One time I taught a writing workshop in Salt Lake City and spent some time reading stories. In the past, I haven’t spent much time talking about stylistic problems, but I thought it would be interesting to bring up the six problems that I see most often:

1) Weak verbs. Very often, people will use the “to be” verb—was, were, had been, will be—when something stronger is called for. Other verb problems include the overuse of look: “He looked at the girl. She looked good.” In a situation like this, it’s doubly confusing because “look” is being used a couple of different ways. You can replace the first “look” with something like watched, studied, peered at, and so on. The second “look” can be replaced with “appeared.”

2) Sound/word repetitions. It’s easy to repeat sounds or words too much. In a structure like “Jacer studied the castle. The castle walls had eroded, so that the merlons rose up like rotten teeth, but a single pennant still rode the above the castle.” In a sentence like this, you look for a way to avoid repeating the word castle.

3) Hyphenation. Any twenty-year-old writer who doesn’t know how to hyphenate, really ought to read up on the topic in the CHICAGO MANUAL OF STYLE. The reason is simple: editors often look for reasons to reject a story, and an inability to hyphenate properly seems a bit sloppy.

4) Scottishisms. The Scottish often added an unnecessary S to certain words, and in some places in the world, the use of this S is considered to be substandard.
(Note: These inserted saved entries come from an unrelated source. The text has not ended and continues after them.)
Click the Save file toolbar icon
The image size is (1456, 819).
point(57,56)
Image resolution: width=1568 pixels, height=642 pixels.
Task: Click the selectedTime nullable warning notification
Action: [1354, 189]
Thus, we fall forward, not forwards. We step backward, not backwards.

5) Farther/Further. The word “farther” is used for distance. The word “further” is used for anything but distance. Thus, “I can throw the ball farther than you, and I don’t want to argue about it any further.”

6) Modifier’s Disease. Some authors can’t seem to leave a noun unmodified: So we see constructions like this: “The rusty sailboat floated upon a solemn sea, an unmanned derelict.” Eventually, the novel takes on a singsong quality. Because of this, I recommend that you never add adjectives to two nouns in a row.

Certainly, there are a lot of usage problems common to new writers, and on a different day, I might choose a few others, but these are some that you might want to pay attention to.